Jörg Haider, seit zwei Jahren nur noch "einfaches Mitglied der FPÖ", fuhr seinen Parteifreunden in der Wiener Bundesregierung gleich zweimal innerhalb einer Woche in die Parade: Die Anschaffung von kostspieligen "Abfangjägern", die gerade erst auch von FPÖ-Ministern beschlossen worden war komme ihm vor, so Haider, als kaufe sich jemand, dessen Wohnung gerade erst verwüstet wurde, ein Luxusauto der Marke Rolls-Royce, nur um zu zeigen, was für ein toller Kerl er sei. Dabei hatte das ÖVP/FPÖ-Kabinett angesichts der Flutkatastrophe die Stückzahl schon von 24 auf 18 reduziert.

Das ganze wirkte daher wie eine schallende Ohrfeige des immer noch wichtigsten FPÖ-Manns für den gleichfalls freiheitlichen Verteidigungsminister Herbert Scheibner und für die Vizekanzlerin Susanne Riess-Passer. Bundeskanzler Wolfgang Schüssel wiederum bekräftigte hingegen letzten Montag die Regierungslinie zum Flugzeugkauf: "Ich kann und werde das nicht verantworten", sagte der ÖVP-Politiker im Nationalrat. Österreich sei wegen des Neutralitätsgesetzes zur Luftraumüberwachung verpflichtet, egal ob man neutral oder Mitglied eines Bündnisses sei. Kein Wunder, daß das linke Magazin Profil schon von einem "Schrecken ohne Ende" für die FPÖ frohlockt.

Zuvor hatte Haider im Kurier erklärt, er werde den Parlamentswahlkampf 2003 der FPÖ außerhalb Kärntens nicht unterstützen: "Die bisherige Arbeitsteilung gibt es nicht mehr, daß die Regierung das vornehme Oberhaus spielt und die Kanalräumerbrigade die Schutzarbeit macht". (JF 34/02)

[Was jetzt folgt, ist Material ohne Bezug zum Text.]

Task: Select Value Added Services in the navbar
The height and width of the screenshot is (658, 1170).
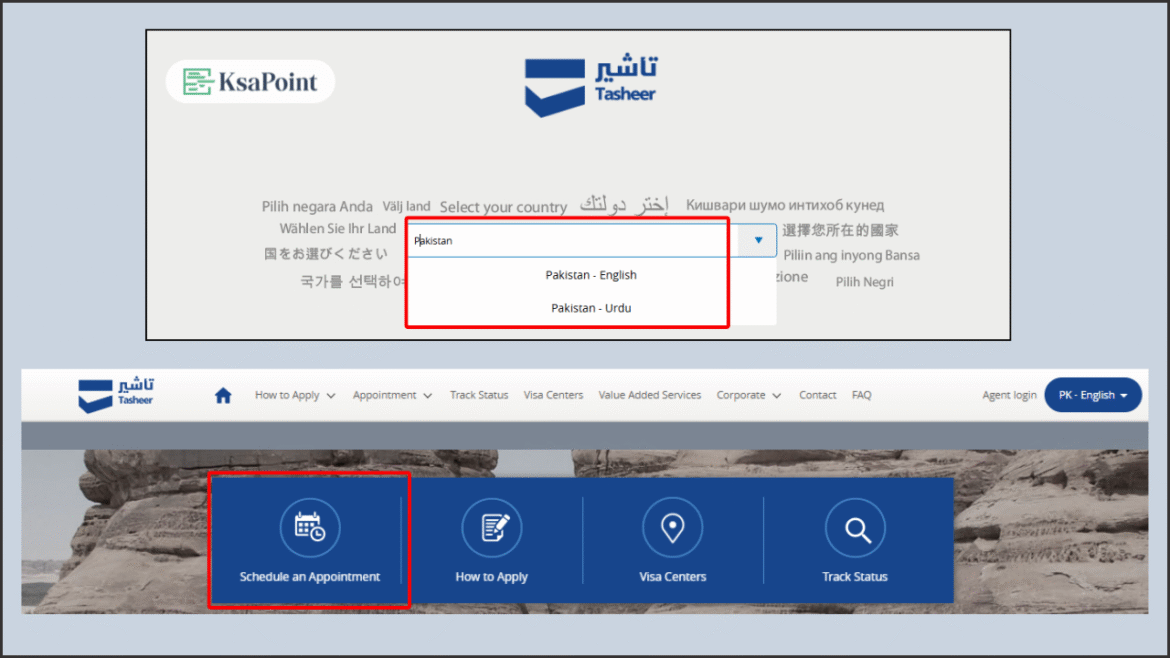Action: 649,394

Unschwer läßt sich schließen, daß der Landeshauptmann von Kärnten sich selber für einen "Kanalräumer" hält, der den FPÖ-Ministern die Kastanien aus dem Feuer holt, während diese sich staatstragend in Szene setzen. Daß im aktuellen Hochwassergebiet Vizekanzlerin Riess-Passer als zupackende Politikerin auftrat, indem sie selbst zur Schaufel griff und mit Gummistiefeln in FPÖ-Blau durch den Matsch stapfte, ändert an Haiders Kritik nichts.

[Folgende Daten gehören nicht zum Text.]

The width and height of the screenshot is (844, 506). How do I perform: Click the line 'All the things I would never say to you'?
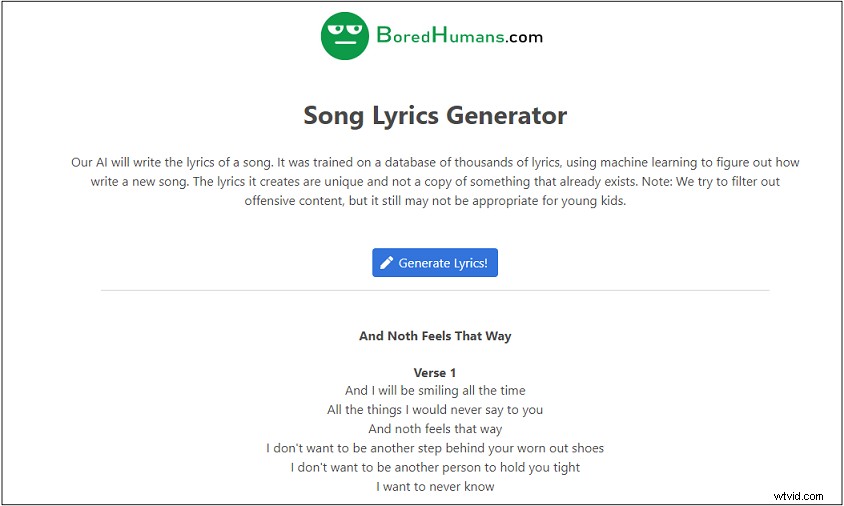tap(435, 410)
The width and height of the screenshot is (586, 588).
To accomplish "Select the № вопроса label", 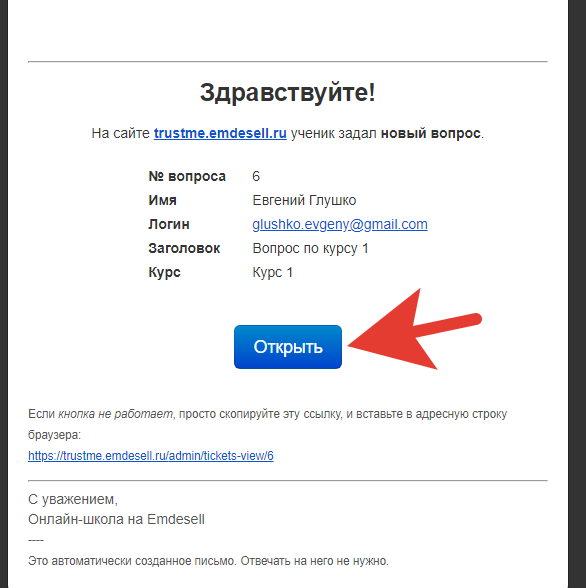I will [x=187, y=176].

Die neoliberale Politik der schwarz-blauen Koalition, die durch ihr Ziel "Null-Defizit" auch den "kleinen Leuten" in den Geldbeutel greifen mußte, kommt bei vielen Wählern - im Gegensatz zur Wirtschaft - nicht gut an. Ein Teil der FPÖ-Klientel, die im Oktober 1999 (Wahlergebnis: 26,9 Prozent) noch freiheitlich gewählt haben, könnte im kommenden Jahr der Urne fernbleiben oder gar zur SPÖ zurückkehren. "Mit einem disziplinierten Wahlkämpfer Haider könnte die FPÖ auf 23 bis 24 Prozent kommen. Nimmt Haider am Wahlkampf demonstrativ nicht teil, wird die FPÖ unter die 20-Prozent-Marke rutschen, schießt er quer, wohl näher bei 15 Prozent", prognostizierte Fritz Plasser vom Wiener Zentrum für angewandte Politikforschung im Profil.

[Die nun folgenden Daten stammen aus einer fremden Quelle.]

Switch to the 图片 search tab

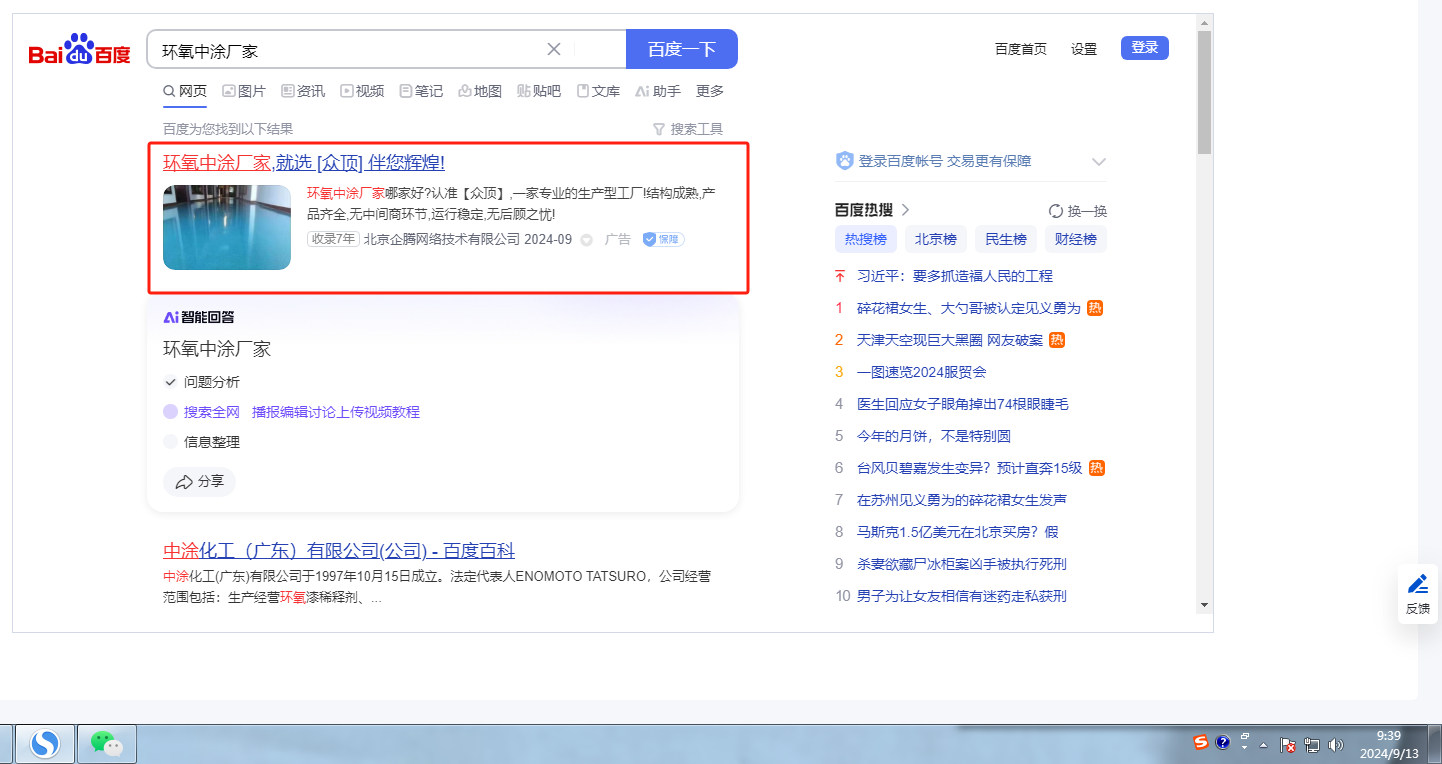[x=244, y=91]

Aber Haider hat, im Gegensatz zur FPÖ-Ministerriege, ein Gespür für Wählerstimmungen: Neben der Hochwasserhilfe sei die Steuerreform 2003 "zwingend und unverzichtbar, wichtiger als die Abfangjäger". Schließlich hatten 624.000 Wähler kürzlich für das - auch von SPÖ und Grünen genüßlich unterstützte - Volksbegehren gegen Abfangjäger unterschrieben. Dessen Organisator Rudolf Fußi, Chef der Kleinstpartei "Die Demokraten", träumt nun sogar davon, Protestwähler aus dem FPÖ-Reservoir zu gewinnen - die mediale Aufmerksamkeit scheint ihm gewiß. Nicht nur das Massenblatt Kronen Zeitung unterstützte Fußis Polemik gegen die 24 "Teurofighter".

Im Nachhinein war es vielleicht ein Fehler, daß Haider bei der Bildung der schwarz-blauen Regierung draußen blieb und sich später auch aus dem Koalitionsausschuß zurückzog. Denn in der FPÖ-Ministerriege zeigte sich nicht nur Dilettantismus, etwa im Umgang mit den Medien. Noch schlimmer war, daß ein Teil der FPÖ-Minister sich in kürzester Zeit "anpaßte". Von einem "rechtspopulistischen" Profil - selbst in der Zuwanderungsfrage - konnte bald keine Rede mehr sein. Einzelne Repräsentanten der immer auf "Anti-Privilegien-Kurs" eingeschworenen FPÖ zeigten sich sogar als wahre Spesenritter, die den "Altparteien" SPÖ und ÖVP in nichts nachstanden.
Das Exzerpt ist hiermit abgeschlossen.